** Exercise objective **
Word-for-word repetition of the records below is needed, but only from the line holding "Screen dimensions: 719x1460" through the final line, with pictures excluded.

** Raw data **
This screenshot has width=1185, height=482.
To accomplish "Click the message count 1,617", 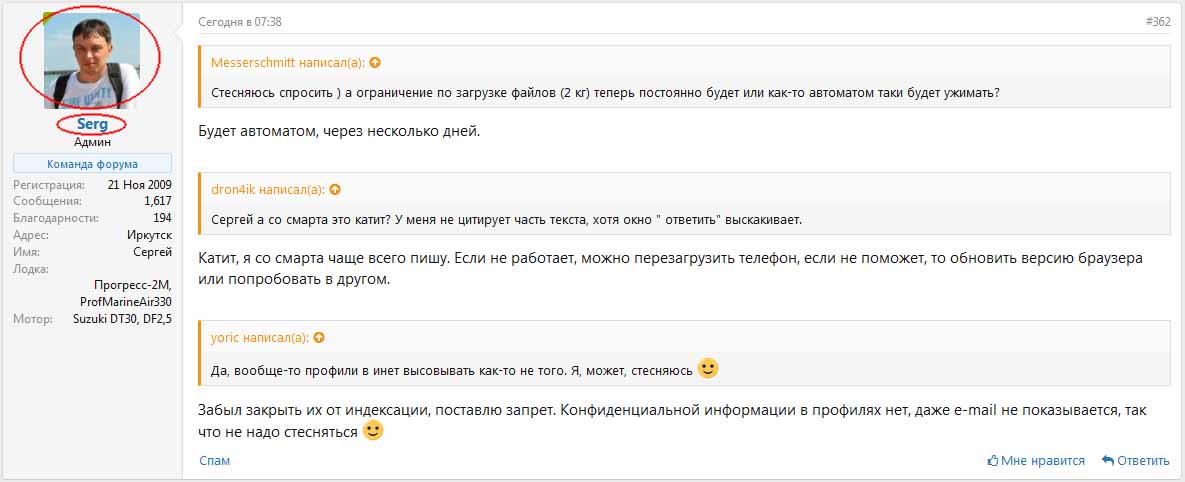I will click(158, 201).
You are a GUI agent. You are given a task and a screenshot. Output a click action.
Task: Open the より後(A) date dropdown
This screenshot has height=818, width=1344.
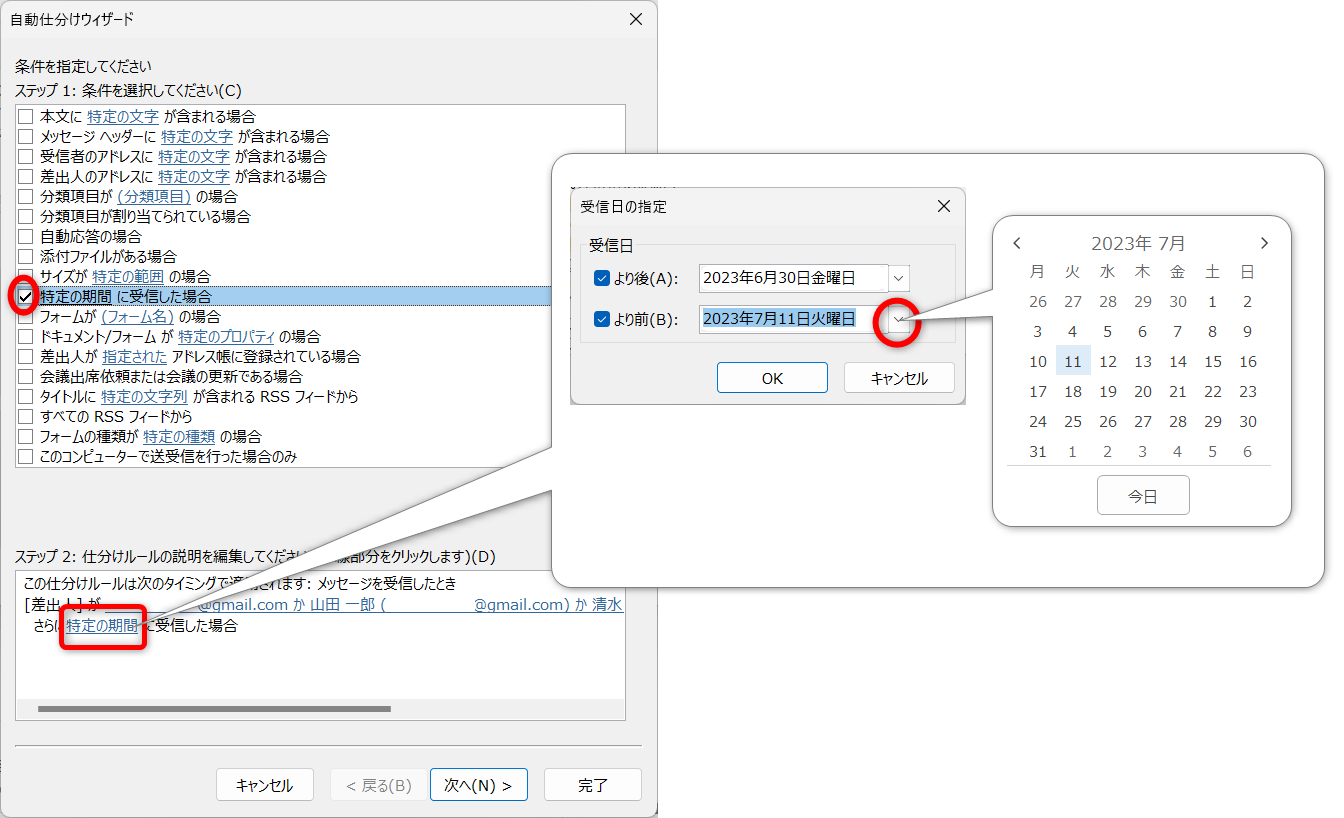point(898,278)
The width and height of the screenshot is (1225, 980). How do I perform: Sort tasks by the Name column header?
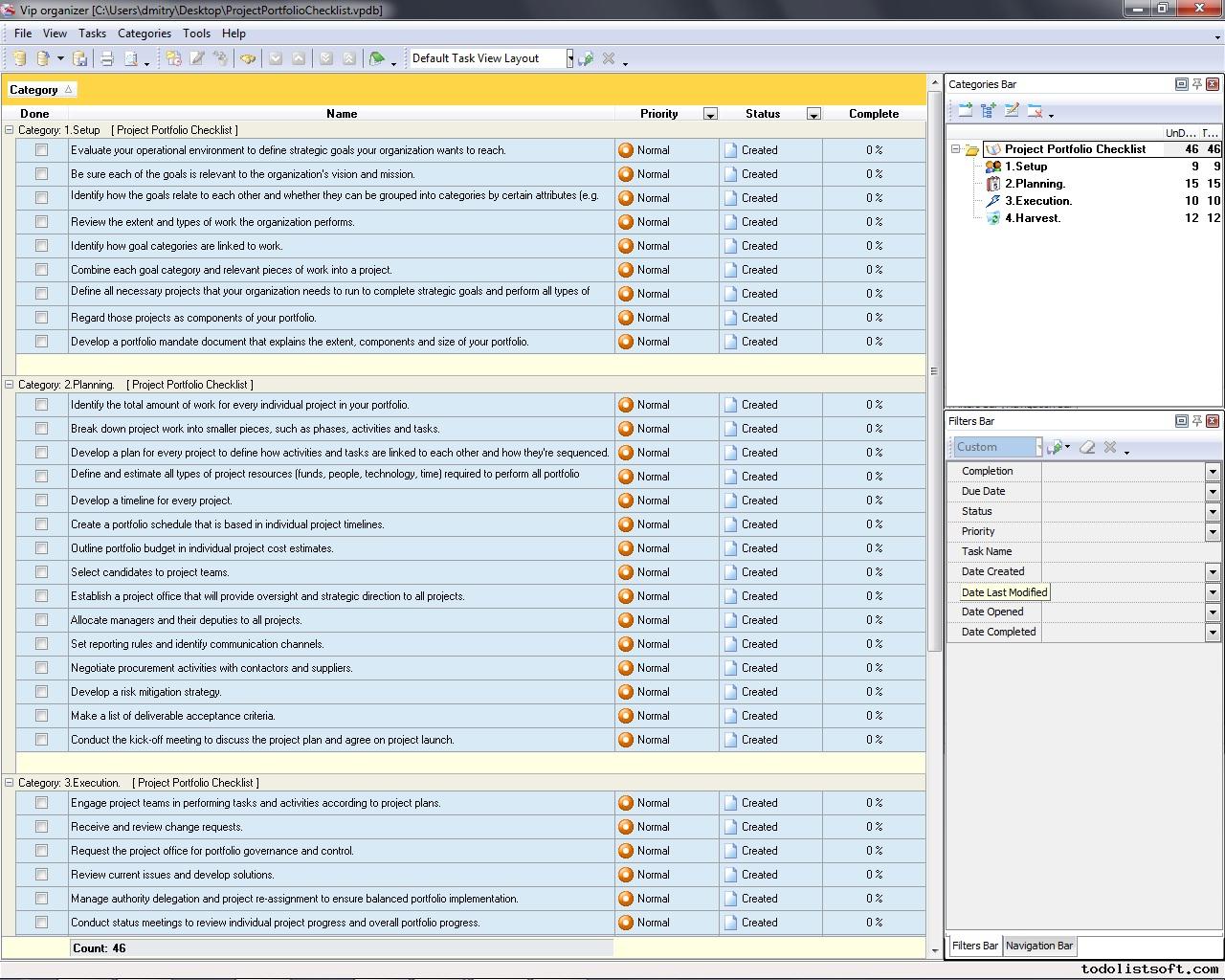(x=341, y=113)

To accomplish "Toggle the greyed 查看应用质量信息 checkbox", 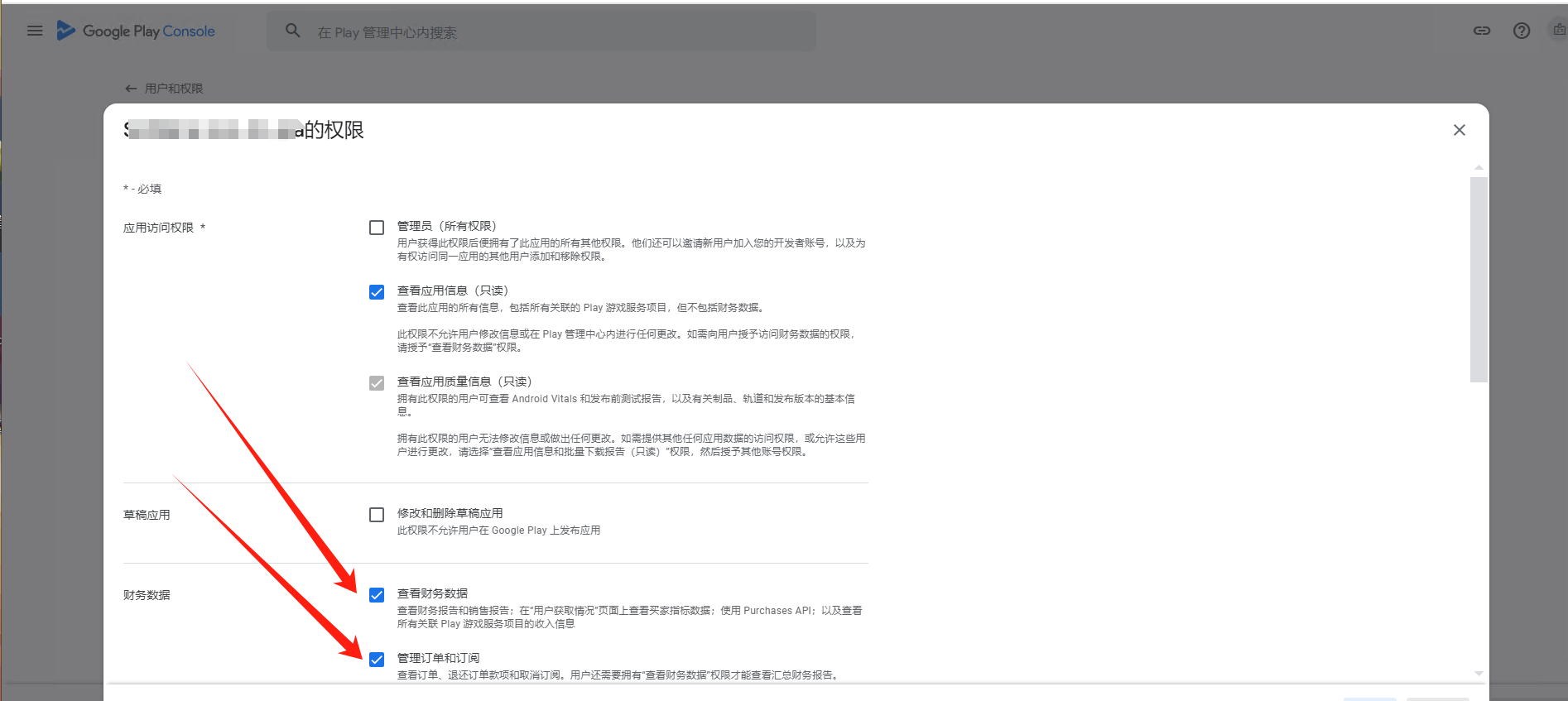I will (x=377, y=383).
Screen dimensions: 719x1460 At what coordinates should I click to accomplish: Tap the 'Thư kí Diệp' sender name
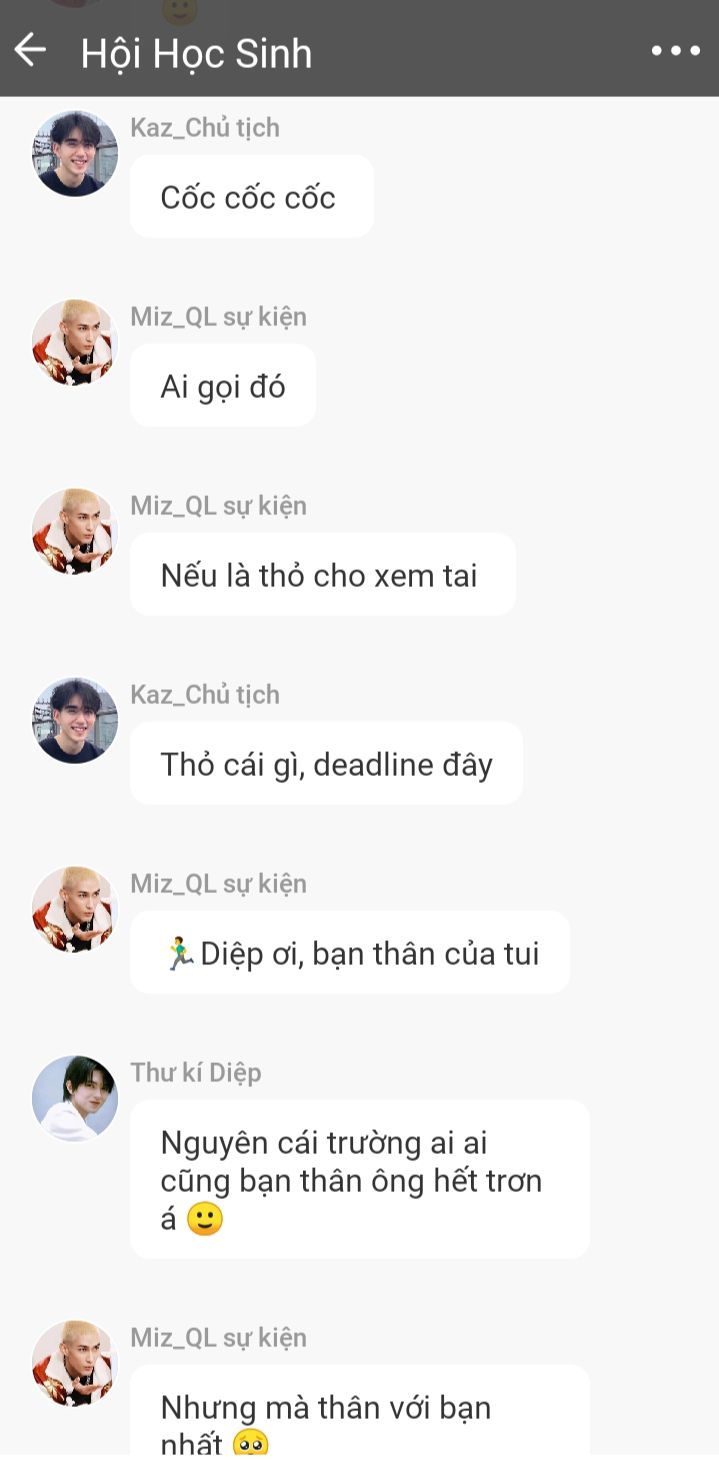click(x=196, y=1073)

** Reply to the exercise **
Screen dimensions: 719x1460 At what coordinates should I click to accomplish: Tap the 'Thư kí Diệp' sender name
click(x=196, y=1073)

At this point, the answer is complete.